4. 当初の課題・挑戦動画制作は受託比率が高く、売上は“制作枠(人時)”で上限が決まりやすい一方、固定費(人件費+編集環境)と外注費が膨らむと利益が消える。A社では案件管理をスプレッドシート中心で運用していたため、①案件別の原価(外注・稼働工数)の入力が担当者裁量に依存し赤字案件の検知が遅れる、②請求・支払の突合が手作業で請求漏れ/二重計上リスクがある、③プロデューサーが“制作と管理”を兼務し、稼働が増えるほど管理工数も増える—という構造課題を抱えていた。 特に広告案件は、制作費のほかに媒体費・キャスティング費・スタジオ費など立替が生じ、回収(入金)までのサイトが長いと資金繰りリスクも増える。また、動画は修正が発生しやすく、仕様が曖昧なまま走ると“追加工数=利益の溶け”になる。A社は売上成長に比べて管理基盤の整備が遅れ、利益・品質・コンプライアンス(改ざん/漏れ)を同時に守る仕組みが必要になっていた。 もう一つの盲点は“見積と実績の乖離”で、広告運用では撮影後に追加パターン制作や縦横比違いなどの追加作業が発生しやすい。見積段階で単価・工数の前提が揃っていないと、追加分を請求できず、平均単価が下がる。また外部委託が増えるほど検収・支払確認が増え、制作以外の事務が膨らむため、成長のたびに採用が必要になる構造だった。

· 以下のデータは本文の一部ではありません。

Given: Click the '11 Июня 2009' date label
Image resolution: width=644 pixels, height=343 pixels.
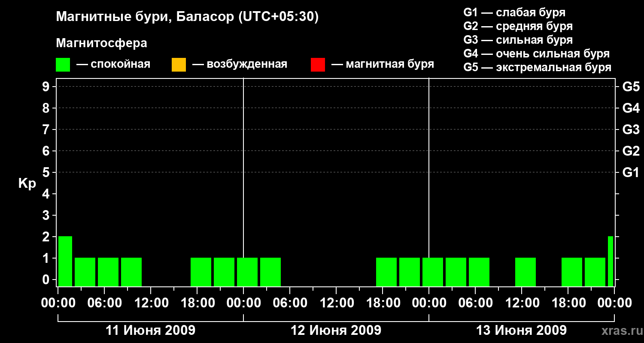Looking at the screenshot, I should [150, 331].
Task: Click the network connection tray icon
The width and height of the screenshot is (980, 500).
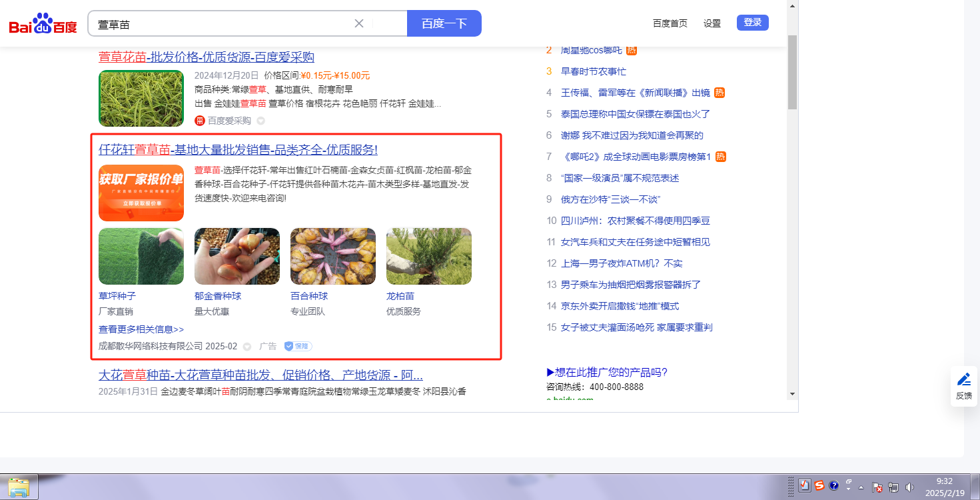Action: click(893, 487)
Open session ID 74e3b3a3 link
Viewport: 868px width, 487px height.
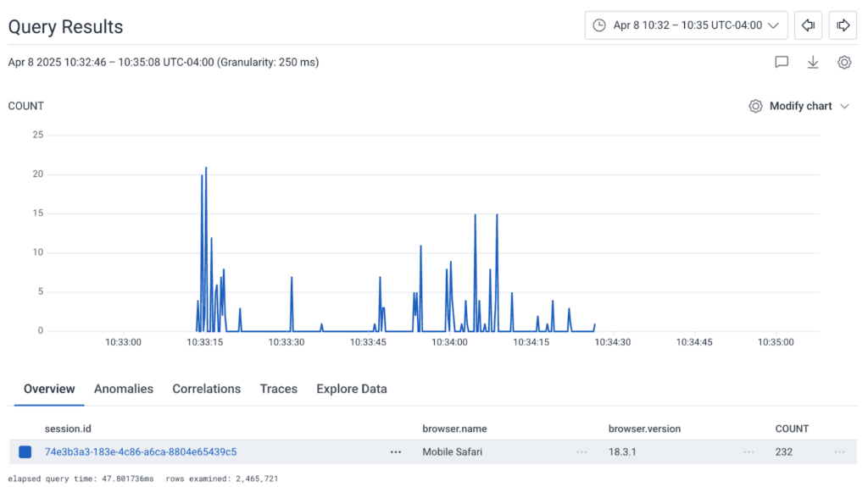point(141,452)
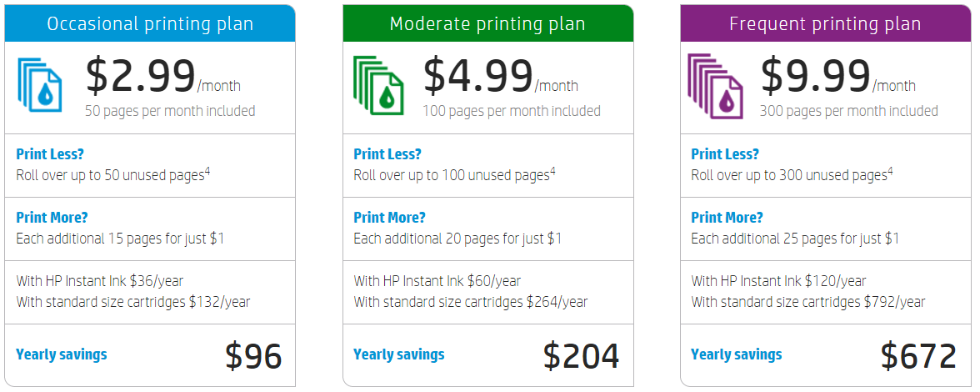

5. 取組み・成功のポイント効いた施策は「案件単位で、見積→工数→外注→請求→入金を“同一ID”でつなげて、数字の改ざん余地と確認作業を消す」こと。具体的には、①工数管理を案件WBSに合わせて標準化(撮影/編集/修正/納品/レポート)し、入力粒度を統一、②販売・請求プロセスをクラウド化して承認フローを固定化、③会計と連動させて“予算超過アラート”を設計、④外部クリエイター管理(発注〜検収〜支払)を台帳化して、制作プロデューサーの事務負担を分離した。運用面では、週次で「赤字予兆(工数超過/外注超過)」を見える化し、早期に仕様調整・追加見積を打つルールに落とし込んだ。 ここで重要なのは、ツール導入だけでなく、(a)原価の編集権限を制御し、(b)承認ログを残し、(c)案件の粒度を揃えることで、数字の一貫性を担保した点。さらに、制作現場に負担をかけないよう“入力は最小・可視化は最大”を設計思想にし、プロデューサーが見るべきKPI(工数超過・外注超過・請求未発行・入金遅延)をダッシュボード化した。 併せて、見積作成時点で“含まれる作業範囲”をテンプレ化し、追加依頼はオプションメニューとして再見積する運用に変更。これにより、受注率を落とさずに平均単価を守る(または上げる)ことが可能になる。最後に、入金管理を案件単位で追えるようにして、回収遅延の早期アラート→督促テンプレ→次回取引条件(前受け/分割)まで、回収KPIを運用に組み込んだ。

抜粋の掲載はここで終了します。